* PROBLEM STATEMENT: Output these lines as a numbered list, leaving out any blank lines.

* EXTRACTED RECORDS:
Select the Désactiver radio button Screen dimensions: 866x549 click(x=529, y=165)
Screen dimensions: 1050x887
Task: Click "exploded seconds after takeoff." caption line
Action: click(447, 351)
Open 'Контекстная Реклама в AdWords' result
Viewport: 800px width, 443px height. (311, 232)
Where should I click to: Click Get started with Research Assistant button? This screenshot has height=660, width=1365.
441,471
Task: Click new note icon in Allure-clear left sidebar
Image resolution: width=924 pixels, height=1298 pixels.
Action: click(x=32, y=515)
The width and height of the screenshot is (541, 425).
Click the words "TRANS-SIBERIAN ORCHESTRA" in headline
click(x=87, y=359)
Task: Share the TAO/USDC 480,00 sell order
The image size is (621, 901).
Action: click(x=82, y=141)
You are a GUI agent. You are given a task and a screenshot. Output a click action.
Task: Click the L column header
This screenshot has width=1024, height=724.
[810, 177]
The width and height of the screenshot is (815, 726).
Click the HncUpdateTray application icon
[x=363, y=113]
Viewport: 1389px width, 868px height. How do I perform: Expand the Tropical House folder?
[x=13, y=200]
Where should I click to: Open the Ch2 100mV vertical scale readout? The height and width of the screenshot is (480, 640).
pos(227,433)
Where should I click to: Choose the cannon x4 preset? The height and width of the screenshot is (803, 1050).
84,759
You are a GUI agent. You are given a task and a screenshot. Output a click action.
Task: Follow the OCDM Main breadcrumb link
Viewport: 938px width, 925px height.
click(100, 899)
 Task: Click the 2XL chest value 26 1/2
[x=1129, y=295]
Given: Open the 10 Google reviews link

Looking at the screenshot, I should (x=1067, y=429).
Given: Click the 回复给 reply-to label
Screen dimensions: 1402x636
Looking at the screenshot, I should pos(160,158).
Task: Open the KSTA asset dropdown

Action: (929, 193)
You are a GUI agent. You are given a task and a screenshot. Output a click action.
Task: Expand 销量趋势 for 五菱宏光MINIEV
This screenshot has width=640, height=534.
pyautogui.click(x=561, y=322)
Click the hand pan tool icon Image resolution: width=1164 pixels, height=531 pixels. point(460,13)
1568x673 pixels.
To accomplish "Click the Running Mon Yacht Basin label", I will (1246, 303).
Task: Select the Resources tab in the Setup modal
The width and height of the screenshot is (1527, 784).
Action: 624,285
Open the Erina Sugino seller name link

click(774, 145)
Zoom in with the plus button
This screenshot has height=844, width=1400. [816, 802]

* ANSWER BELOW:
1. Select the Désactiver radio button Screen dimensions: 866x549 click(x=529, y=165)
2. Screen dimensions: 1050x887
3. Task: Click "exploded seconds after takeoff." caption line
4. Action: click(447, 351)
5. Open 'Контекстная Реклама в AdWords' result
6. Viewport: 800px width, 443px height. (311, 232)
7. Where should I click to: Click Get started with Research Assistant button? This screenshot has height=660, width=1365.
8. 441,471
9. Task: Click new note icon in Allure-clear left sidebar
10. Image resolution: width=924 pixels, height=1298 pixels.
11. Action: click(x=32, y=515)
12. The width and height of the screenshot is (541, 425).
13. Click the words "TRANS-SIBERIAN ORCHESTRA" in headline
14. click(x=87, y=359)
15. Task: Share the TAO/USDC 480,00 sell order
16. The image size is (621, 901).
17. Action: click(x=82, y=141)
18. You are a GUI agent. You are given a task and a screenshot. Output a click action.
19. Task: Click the L column header
20. This screenshot has width=1024, height=724.
21. [810, 177]
22. The width and height of the screenshot is (815, 726).
23. Click the HncUpdateTray application icon
24. [x=363, y=113]
25. Viewport: 1389px width, 868px height. How do I perform: Expand the Tropical House folder?
26. [x=13, y=200]
27. Where should I click to: Open the Ch2 100mV vertical scale readout? The height and width of the screenshot is (480, 640).
28. pos(227,433)
29. Where should I click to: Choose the cannon x4 preset? The height and width of the screenshot is (803, 1050).
30. 84,759
31. You are a GUI agent. You are given a task and a screenshot. Output a click action.
32. Task: Follow the OCDM Main breadcrumb link
33. Viewport: 938px width, 925px height.
34. click(100, 899)
35.  Task: Click the 2XL chest value 26 1/2
36. [x=1129, y=295]
37. Given: Open the 10 Google reviews link
38. Looking at the screenshot, I should (x=1067, y=429).
39. Given: Click the 回复给 reply-to label
40. Screen dimensions: 1402x636
41. Looking at the screenshot, I should pos(160,158).
42. Task: Open the KSTA asset dropdown
43. Action: (929, 193)
44. You are a GUI agent. You are given a task and a screenshot. Output a click action.
45. Task: Expand 销量趋势 for 五菱宏光MINIEV
46. This screenshot has width=640, height=534.
47. pyautogui.click(x=561, y=322)
48. Click the hand pan tool icon Image resolution: width=1164 pixels, height=531 pixels. point(460,13)
49. 1568x673 pixels.
50. To accomplish "Click the Running Mon Yacht Basin label", I will (1246, 303).
51. Task: Select the Resources tab in the Setup modal
52. The width and height of the screenshot is (1527, 784).
53. Action: 624,285
54. Open the Erina Sugino seller name link
55. click(774, 145)
56. Zoom in with the plus button
57. This screenshot has height=844, width=1400. [816, 802]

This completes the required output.